# Action item:
Extract every line below that contains the word "computer".

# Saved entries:
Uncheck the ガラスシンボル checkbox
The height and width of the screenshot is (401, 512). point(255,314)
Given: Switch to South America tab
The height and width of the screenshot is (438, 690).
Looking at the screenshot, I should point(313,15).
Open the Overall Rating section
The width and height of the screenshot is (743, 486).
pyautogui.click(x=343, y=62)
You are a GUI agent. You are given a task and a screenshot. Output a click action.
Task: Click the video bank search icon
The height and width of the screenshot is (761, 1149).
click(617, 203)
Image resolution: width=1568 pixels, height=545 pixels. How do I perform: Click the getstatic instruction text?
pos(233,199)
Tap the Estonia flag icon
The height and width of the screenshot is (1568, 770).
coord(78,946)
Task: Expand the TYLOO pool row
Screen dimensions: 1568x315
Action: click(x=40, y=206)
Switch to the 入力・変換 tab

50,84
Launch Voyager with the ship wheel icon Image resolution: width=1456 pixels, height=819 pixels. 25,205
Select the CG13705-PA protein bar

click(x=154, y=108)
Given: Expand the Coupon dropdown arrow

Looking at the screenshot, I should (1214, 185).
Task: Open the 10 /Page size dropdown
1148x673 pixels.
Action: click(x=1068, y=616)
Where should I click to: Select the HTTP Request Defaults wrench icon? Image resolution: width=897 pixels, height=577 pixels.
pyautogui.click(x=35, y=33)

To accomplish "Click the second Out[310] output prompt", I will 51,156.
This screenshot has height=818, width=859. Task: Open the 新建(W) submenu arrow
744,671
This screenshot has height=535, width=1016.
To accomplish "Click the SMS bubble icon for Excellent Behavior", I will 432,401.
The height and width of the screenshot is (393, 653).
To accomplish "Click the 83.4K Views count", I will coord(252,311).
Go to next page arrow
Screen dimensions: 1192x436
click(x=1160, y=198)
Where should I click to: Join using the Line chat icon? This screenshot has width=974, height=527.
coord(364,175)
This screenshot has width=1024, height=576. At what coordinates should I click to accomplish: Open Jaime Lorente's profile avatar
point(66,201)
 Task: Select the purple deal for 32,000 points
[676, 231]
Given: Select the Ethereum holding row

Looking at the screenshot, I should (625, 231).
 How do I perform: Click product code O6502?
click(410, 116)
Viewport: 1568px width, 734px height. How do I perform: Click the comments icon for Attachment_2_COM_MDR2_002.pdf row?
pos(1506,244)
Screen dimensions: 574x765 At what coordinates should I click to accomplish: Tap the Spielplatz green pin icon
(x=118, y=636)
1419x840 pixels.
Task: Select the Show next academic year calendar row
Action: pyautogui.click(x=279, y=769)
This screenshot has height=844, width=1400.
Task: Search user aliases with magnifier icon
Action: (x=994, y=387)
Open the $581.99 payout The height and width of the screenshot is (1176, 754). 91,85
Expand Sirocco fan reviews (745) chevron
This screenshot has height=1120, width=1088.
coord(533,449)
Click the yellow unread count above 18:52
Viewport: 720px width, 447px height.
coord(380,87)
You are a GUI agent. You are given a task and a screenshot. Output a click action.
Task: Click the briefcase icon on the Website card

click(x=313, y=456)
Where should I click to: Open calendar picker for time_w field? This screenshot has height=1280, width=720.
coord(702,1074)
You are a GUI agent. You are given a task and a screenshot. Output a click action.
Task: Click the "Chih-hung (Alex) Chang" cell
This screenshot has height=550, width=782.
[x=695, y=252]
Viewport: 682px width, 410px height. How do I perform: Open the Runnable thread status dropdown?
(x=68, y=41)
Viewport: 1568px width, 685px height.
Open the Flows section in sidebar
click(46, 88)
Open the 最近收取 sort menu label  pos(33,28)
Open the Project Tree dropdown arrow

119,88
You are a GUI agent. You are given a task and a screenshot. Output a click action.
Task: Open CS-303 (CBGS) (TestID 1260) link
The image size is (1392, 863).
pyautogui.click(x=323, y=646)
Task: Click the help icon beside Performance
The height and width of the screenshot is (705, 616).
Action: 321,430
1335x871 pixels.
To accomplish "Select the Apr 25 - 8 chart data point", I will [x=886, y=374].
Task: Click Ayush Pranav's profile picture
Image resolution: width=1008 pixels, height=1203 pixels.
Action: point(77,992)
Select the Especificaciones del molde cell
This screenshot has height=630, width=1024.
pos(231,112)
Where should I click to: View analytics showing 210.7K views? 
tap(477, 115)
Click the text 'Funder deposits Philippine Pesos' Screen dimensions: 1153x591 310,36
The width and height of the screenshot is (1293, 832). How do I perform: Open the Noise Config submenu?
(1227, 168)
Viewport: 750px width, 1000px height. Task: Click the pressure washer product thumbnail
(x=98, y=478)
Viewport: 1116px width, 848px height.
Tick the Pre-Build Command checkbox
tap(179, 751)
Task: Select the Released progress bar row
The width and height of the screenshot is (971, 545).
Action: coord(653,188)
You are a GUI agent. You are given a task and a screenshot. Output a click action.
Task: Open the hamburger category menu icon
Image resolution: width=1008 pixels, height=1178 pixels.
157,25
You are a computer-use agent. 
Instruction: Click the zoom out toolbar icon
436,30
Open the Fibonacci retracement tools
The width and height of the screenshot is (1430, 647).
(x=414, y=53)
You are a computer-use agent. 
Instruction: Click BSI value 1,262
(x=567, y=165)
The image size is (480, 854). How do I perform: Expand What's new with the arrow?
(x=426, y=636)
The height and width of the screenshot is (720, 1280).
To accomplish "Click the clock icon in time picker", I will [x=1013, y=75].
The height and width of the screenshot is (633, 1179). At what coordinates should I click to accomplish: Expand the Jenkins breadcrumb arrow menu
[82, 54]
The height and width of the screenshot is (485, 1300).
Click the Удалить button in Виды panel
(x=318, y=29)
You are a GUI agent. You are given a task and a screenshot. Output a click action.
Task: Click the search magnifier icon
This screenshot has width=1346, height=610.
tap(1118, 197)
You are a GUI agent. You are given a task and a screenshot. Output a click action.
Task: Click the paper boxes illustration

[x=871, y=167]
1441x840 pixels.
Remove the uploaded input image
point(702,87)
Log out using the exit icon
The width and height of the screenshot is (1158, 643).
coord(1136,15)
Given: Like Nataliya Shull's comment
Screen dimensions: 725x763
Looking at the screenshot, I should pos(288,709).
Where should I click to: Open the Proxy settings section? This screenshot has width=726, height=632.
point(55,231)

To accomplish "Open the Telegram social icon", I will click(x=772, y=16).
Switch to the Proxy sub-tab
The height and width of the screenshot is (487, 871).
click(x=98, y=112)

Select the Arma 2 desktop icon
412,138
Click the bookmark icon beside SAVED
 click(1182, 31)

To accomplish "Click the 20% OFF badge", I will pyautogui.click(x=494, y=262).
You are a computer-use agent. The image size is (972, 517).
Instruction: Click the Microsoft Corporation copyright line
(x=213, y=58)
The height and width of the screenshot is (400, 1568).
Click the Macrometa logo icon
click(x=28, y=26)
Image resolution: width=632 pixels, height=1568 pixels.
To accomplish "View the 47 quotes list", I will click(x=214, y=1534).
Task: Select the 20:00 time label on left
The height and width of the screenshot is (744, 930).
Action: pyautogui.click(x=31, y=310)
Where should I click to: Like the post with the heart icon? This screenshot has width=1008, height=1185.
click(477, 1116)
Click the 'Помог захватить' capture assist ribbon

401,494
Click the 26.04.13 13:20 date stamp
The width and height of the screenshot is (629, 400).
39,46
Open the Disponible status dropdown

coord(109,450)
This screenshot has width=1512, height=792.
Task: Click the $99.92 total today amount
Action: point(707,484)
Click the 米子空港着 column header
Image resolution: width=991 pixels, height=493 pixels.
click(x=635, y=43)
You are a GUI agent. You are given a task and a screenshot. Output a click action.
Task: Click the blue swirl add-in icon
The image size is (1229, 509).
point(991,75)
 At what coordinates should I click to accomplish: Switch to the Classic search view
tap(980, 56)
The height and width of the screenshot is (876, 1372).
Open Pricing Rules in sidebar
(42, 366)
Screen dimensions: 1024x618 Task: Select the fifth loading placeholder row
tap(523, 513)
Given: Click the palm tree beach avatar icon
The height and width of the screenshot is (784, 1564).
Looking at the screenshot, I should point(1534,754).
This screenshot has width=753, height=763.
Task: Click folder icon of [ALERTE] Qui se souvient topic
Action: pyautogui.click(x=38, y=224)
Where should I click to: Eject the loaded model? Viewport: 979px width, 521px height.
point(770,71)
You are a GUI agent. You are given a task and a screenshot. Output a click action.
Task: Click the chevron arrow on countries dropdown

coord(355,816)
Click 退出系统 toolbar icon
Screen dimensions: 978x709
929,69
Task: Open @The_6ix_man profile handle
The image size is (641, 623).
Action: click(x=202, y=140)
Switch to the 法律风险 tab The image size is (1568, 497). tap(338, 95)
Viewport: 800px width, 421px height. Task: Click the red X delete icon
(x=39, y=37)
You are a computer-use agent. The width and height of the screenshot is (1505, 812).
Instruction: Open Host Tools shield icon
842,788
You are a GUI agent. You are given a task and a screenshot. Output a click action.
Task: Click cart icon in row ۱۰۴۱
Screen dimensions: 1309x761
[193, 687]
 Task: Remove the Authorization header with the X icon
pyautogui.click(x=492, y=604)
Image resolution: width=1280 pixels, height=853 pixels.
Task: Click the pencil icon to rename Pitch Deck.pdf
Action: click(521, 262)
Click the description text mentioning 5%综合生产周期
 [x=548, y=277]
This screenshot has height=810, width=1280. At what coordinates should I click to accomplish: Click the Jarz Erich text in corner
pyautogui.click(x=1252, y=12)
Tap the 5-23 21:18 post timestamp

# Completed exercise:
You are a computer-use agent. 
You are a computer-use agent. 
You are a computer-use agent. The image size is (972, 517).
You are a computer-use agent. The width and height of the screenshot is (1505, 812).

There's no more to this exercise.